Amatissima fa tutto quello che un romanzo può fare: strega con la sua storia, lega a sé con i suoi personaggi, racconta una Storia sovra-personale, quella dell’abolizionismo, dello schiavismo, delle ferrovie nascoste che permettono di scappare dai bianchi. Amatissima è un viaggio fatto di un misticismo che non è mai fuori luogo: si accetta come lo accettano i personaggi del romanzo, non se ne è spaventati quanto rattristati, e questo elemento di magia contribuisce anzi a calare ancora più profondamente nella realtà una storia che, effettivamente, è reale.

“Al mondo la sfortuna non esiste: esiste solo l’uomo bianco”
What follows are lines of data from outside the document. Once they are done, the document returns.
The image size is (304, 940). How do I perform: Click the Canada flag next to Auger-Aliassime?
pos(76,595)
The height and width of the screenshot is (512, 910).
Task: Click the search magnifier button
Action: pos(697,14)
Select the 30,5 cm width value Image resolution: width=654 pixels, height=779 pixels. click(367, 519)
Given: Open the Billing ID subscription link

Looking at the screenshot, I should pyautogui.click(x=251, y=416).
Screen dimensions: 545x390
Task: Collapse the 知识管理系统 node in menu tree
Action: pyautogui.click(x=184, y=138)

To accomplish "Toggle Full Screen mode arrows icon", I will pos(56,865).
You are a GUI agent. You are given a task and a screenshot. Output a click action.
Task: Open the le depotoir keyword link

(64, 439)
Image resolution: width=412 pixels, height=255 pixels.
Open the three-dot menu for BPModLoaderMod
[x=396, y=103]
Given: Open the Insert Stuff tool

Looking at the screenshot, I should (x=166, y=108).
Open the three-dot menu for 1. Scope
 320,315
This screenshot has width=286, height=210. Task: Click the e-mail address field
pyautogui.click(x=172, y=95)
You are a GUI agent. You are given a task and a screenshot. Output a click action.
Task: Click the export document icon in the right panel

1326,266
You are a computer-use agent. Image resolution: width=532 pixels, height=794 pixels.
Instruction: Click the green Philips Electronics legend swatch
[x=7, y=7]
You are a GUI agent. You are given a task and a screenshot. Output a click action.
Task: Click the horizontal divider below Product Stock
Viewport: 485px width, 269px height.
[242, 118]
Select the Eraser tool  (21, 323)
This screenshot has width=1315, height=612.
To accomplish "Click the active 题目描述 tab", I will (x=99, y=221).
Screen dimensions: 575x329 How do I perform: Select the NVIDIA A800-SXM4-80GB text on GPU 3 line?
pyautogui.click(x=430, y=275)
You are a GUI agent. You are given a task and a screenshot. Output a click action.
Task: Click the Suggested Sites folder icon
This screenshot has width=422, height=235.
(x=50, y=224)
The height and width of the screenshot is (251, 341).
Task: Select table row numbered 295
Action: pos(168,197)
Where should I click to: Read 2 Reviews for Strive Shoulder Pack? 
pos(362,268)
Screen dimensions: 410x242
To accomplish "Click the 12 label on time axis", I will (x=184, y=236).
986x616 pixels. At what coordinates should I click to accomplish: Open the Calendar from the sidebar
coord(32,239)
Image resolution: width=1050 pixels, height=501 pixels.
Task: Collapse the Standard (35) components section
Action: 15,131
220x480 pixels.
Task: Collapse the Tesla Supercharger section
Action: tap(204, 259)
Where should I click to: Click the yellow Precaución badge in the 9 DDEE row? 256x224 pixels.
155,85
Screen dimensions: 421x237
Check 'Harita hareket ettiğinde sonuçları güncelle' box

Per dar vita a questo capolavoro Toni Morrison si è ispirata ad un fatto realmente accaduto nel 1856, un fatto di cronaca letto mentre si occupava di un’antologia di Storia afroamericana. Toni lo ha preso come seme da cui è germogliato un racconto fatto di digressioni, di tanti punti di vista, di due momenti particolari, la storia di Sethe , ex-schiava fuggita in Ohio che vive in una casa desolata dall’orrore, e quella di Sweet Home, dove Sethe ha vissuto da giovane, dove hanno vissuto Sixo, Halle, i tre Paul e i bianchi signori Garner, padroni buoni, se questi due termini potessero essere accostati.

“<<M’hanno dato un lavoro>> <<Sei tu che gli dai una cuoca, ragazza mia>> <<Oh, insomma, qualcuno di loro si comporta bene con noi>> <<E ogni volta è una sorpresa>><<Una volta non parlavi così>><< Non stare a discutere con me. Ci sono più annegati tra la nostra gente di tutti i bianchi che sono mai esistiti dalla notte dei tempi. Metti giù la spada. Questa non è una battaglia, è una disfatta>>.”

C’è tutto in Amatissima: la violenza sulle donne, la violenza sui neri, la violenza della schiavitù, la speranza della fuga, l’eterno ritorno del (quasi) uguale, la potenza della metafora, il ricordo di “Sessanta milioni o più” di neri morti, di uomini e donne che hanno perso la vita nella deportazione degli schiavi dall’Africa fino alle Americhe e, infine, l’amore che fa condannare e giustificare. Il romanzo ha la capacità di contenere qualcosa in più rispetto alla pura Storia: il campo delle possibilità. Amatissima ne è un esempio, forse il migliore.